Tag: #Vote

  • Who’s to Blame For the 2020 Election?

    This seems to be the big question that is going around liberal and Democrat circles; whose fault is it that they didn’t win more? Democrats won the White house, but didn’t take any State legislatures, lost seats in the House, and at best will have 50 seats in the Senate. The Blue Wave never showed up, and 70 million people voted for Trump. Someone has to be blamed for this! What Democrat fucked this up?

    Republicans are to blame, but not the way you think.

    Here’s the thing; Biden won by 5 million votes, and Biden also got enough votes in the swing states, just like Trump did four years ago, to win the Presidency. What that says to me is that very few minds were changed in the past four years, and those who did change their minds were Republicans. I would argue that those Republicans who voted for Biden, made a point of splitting their ticket to keep Biden in check.

    But doesn’t that reinforce the idea that Democrats failed to do a good job at selling their platform to Americans?

    No, because that platform wasn’t the reason people were voting. Democrats voted to remove Trump, and Republicans voted to keep him. That’s it. It doesn’t get anymore complicated than that.

    2020 was not an issue election, and it wasn’t a traditional change election. It was a referemdum on Trump.

    It wasn’t about BLM, or Defunding the Police, in the sense that those two issues are being pointed to as why there wasn’t a Blue Wave, but that’s all horse shit. BLM and Defund didn’t turn off Trump voters. That logic is like saying the racists and white supremacists were going to vote for Biden/Harris, but damn it, The Squad said “defund the police,” and now all those Trump voters went back to Trump?!?! Like I said, it’s a horse shit argument. Trump voters were always going to vote for Trump, no matter what.

    Remember the 5th Avenue comment? Trump killed 250,000+ people, and he still got 70 million votes. They weren’t voting out of a logical selfinetrest.

    Where Democrats get it wrong is that they keep bringing logic to the emotion fight, and that’s why they don’t do better.

  • And in the End…

    Biden flipped Arizona.

    I guess Trump shouldn’t have gone after John McCain so often, even after the Senators death.

    It’s like McCain got the last laugh, again.

  • 70 Million Trump Voters; Not a Monolith

    This seems to be a big talking point in the news and online right now; Biden got 75 million votes, the most ever for a winning candidate, but Trump got 70 million votes, the most ever for a Republican. The context seems to be that Biden’s 75 million are a fractured group that will come apart at any moment, while Trump’s 70 million are solid as a rock.

    I have to disagree, with that take.

--

YOUR OBJECTIVE: In the blog posts, which state is Biden said to have flipped?

ENTRIES PROVIDED:
--

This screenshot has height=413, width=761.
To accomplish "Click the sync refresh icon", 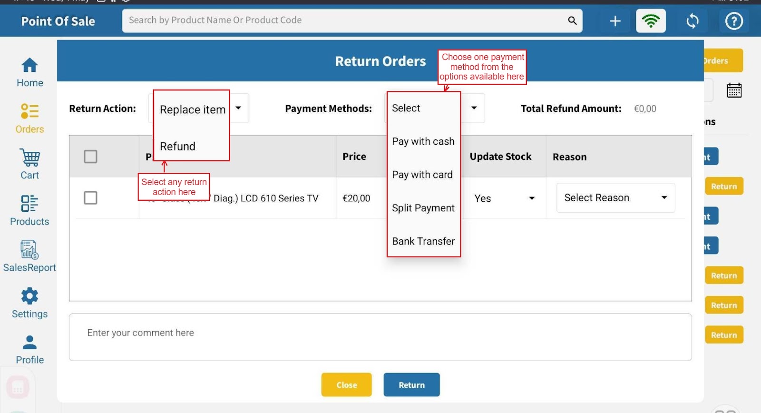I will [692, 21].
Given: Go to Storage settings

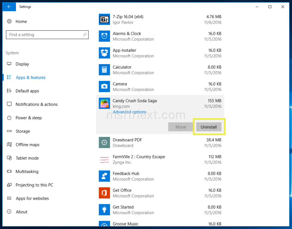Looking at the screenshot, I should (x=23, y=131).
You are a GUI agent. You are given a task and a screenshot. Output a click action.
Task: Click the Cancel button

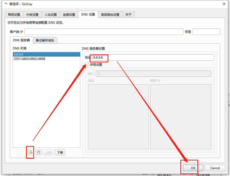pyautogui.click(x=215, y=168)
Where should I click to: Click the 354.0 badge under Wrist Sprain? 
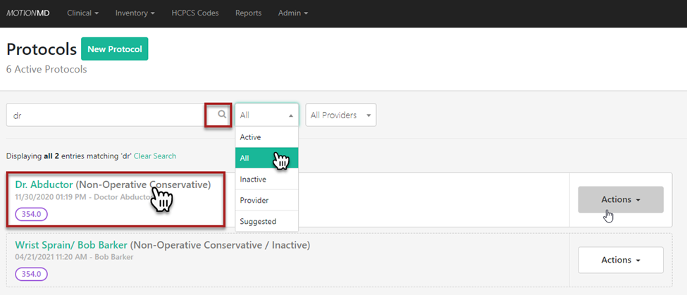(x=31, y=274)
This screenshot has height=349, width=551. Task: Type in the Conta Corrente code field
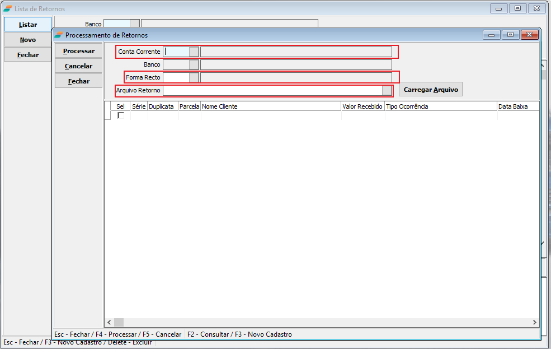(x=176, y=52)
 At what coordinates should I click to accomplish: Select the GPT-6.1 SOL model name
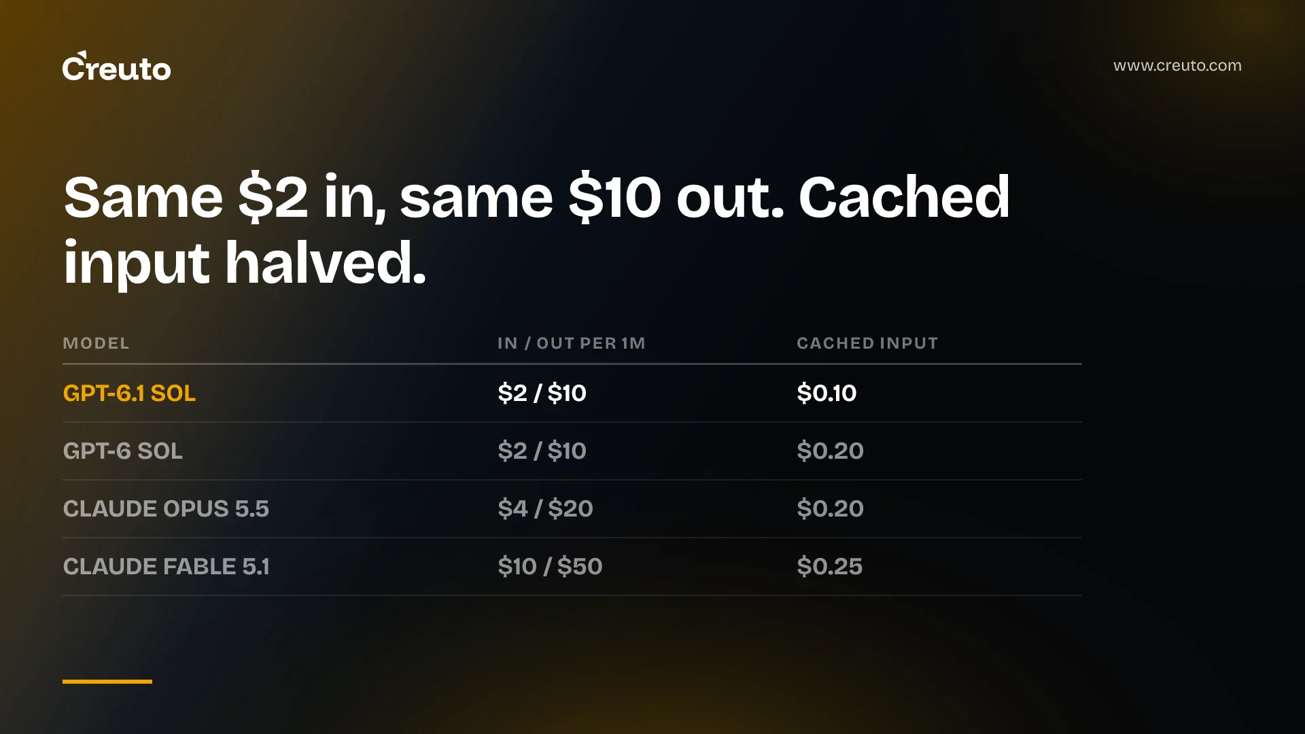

--

TASK OUTPUT: Arizona